The psychiatric practice requires efficient tools to estimate the mental health of patients with psychiatric and neurological disorders. Advanced nurses’ practice requires professional assessment methods implementation contributing to the better quality of the medical services. In order to provide high-quality treatment and ensure the patient’s safety, nurses should be able to estimate mental health conditions. The clinical assessment of mentally-ill patients is an essential point in achieving the advanced nurses’ goals. It includes the procedure called the mental status examination (MSE) (Das & Voss, 2021).
This process is multi-leveled and has various steps and components to discuss: appearance, motor activity, speech, mood, thought process, content, and others (Das & Voss, 2021). The primary aim of the current work is to discuss all the components of MSE, emphasizing its role in advanced nurses’ practices.
The first factor is the analysis of the general appearance and behavior. For example, the worn outlook, hair, and clothes can indicate particular mental disorders such as anxiety or schizophrenia. Hygiene is also an essential factor in estimating the appearance of the patients. The next factor is evaluating the patients’ behavior (Das & Voss, 2021). The perfect example of distortion behavior is the rapid change in the mood from aggression to goodwill. The third factor worth analyzing is motor activity (Das & Voss, 2021). The patient’s moving patterns and posture can tell a lot about the mental state. For example, the inability to stay in one place indicates anxiety.

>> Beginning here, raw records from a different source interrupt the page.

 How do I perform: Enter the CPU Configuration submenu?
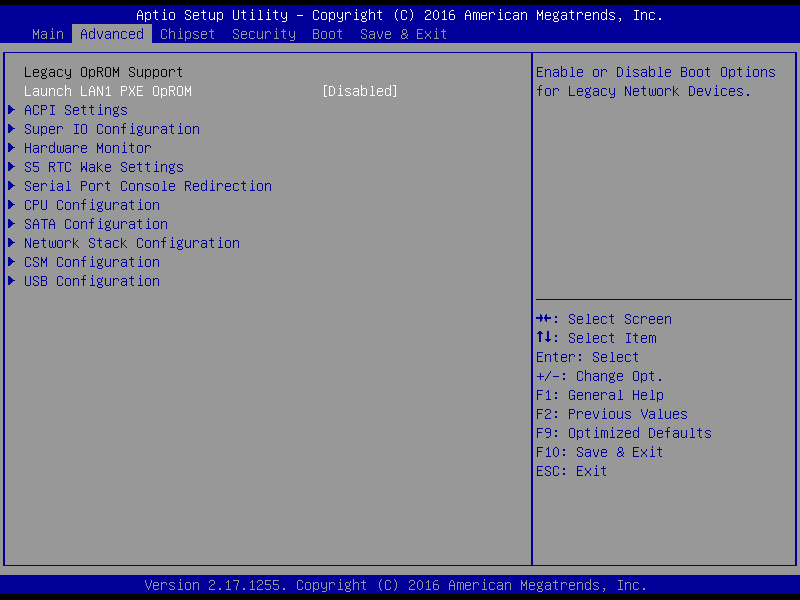[x=92, y=205]
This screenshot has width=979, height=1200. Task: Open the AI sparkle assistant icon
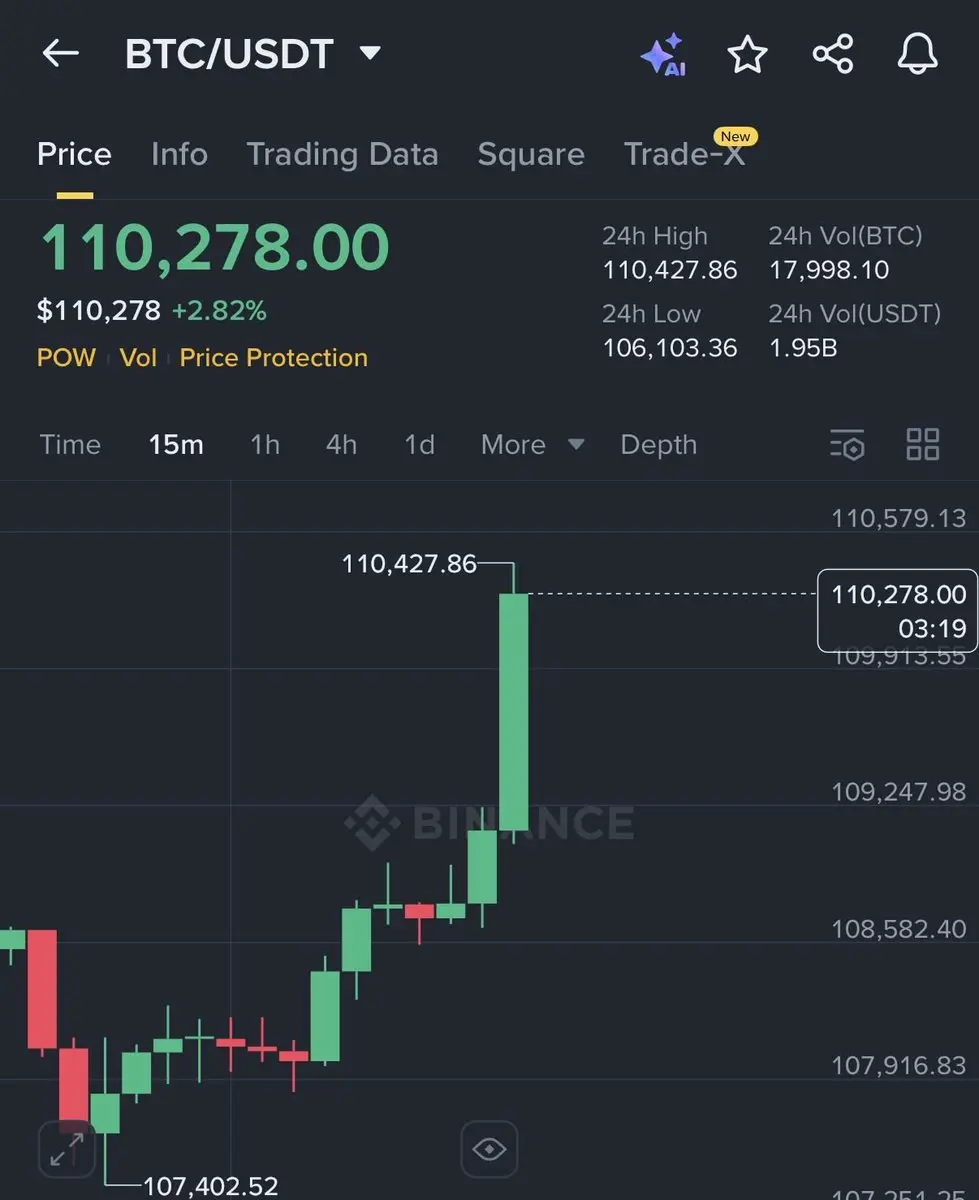(663, 54)
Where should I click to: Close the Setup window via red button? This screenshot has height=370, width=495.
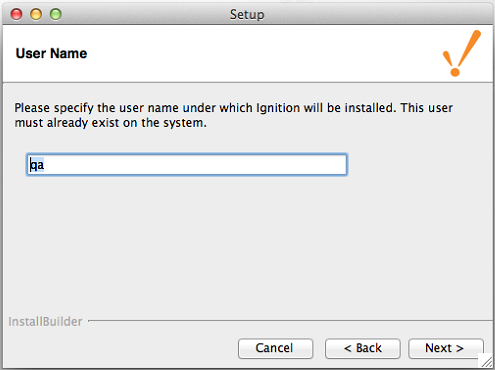click(16, 14)
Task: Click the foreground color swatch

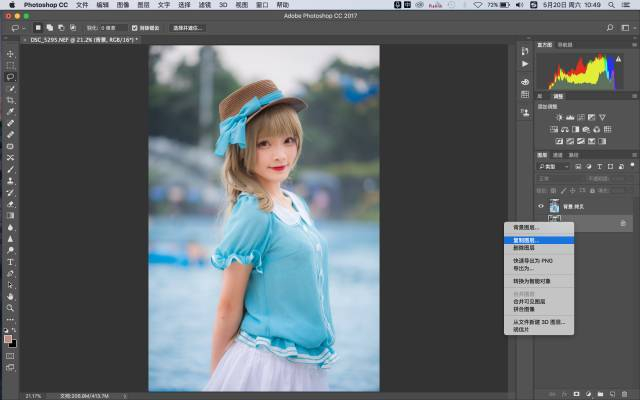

The fourth component addresses the mood of the patients and the affect notion manifesting in the different emotions. Patients reporting constant anxiety and sorrowful emotions may be at a high risk of clinical depression. The patients’ feelings may provide a lot of valuable information about their diagnosis. The fifth factor that nurses should estimate is the thought process and content (Das & Voss, 2021). The main problem here is the lack of goal-oriented phrases and utterances.
The illogical formulation of thoughts and consistent change of the subject can indicate dementia or schizophrenia. The thought content can be identified only through the interviewing. Through this collaboration, the nurses can show suicidal intentions revealing such conditions as depression and anxiety. The fourth component addresses the mood of the patients and the affect notion manifesting in the different emotions.
The fifth feature is the world perception of the patients. It can be executed through the interview, highlighting the possibility of visual hallucinations. Another theme to discuss here with patients is disturbed sleep and sleep paralysis (Das & Voss, 2021).
For example, often-occurring hallucinations can be the symptom of delirium or acute intoxication. The seventh component is cognition and attention concentration. These factors can be estimated through unique mechanisms such as Montreal Cognitive Assessment (Das & Voss, 2021). Moreover, here the nurses can implement the attention-focusing tasks to find out the focusing level. For example, the first stages of dementia can cause distorted consciousness. The last factors include the judgment and insights of patients regarding their illness. This can be seen in the refusal to talk, take medicine, or compare their mental state to normal. The inability to estimate the atmosphere and recognize the place patients are in indicates bipolar disorder or schizophrenia.
MSE is essential in the nursing advancing factor. The main concerns of the patients and clinicians are the high-quality pre-diagnostic and nursing errors (Jakimowicz et al., 2017). The exploration of MSE and its practical implementation can contribute to the development of the nursing sphere and establish prominent medicare patterns. Each of the mentioned above factors has a significant role in advancing the patients’ safety and improving the faster treatment of people with mental illnesses.
Das, J., & Voss, M. (2021). Mental status examination. STATPearls. Web.
Jakimowicz, M., Stankiewicz, G., & Williams, D. (2017). A systematic review of experiences of advanced practice nursing in general practice. BMC Nursing, 16(6), 1–12. Web.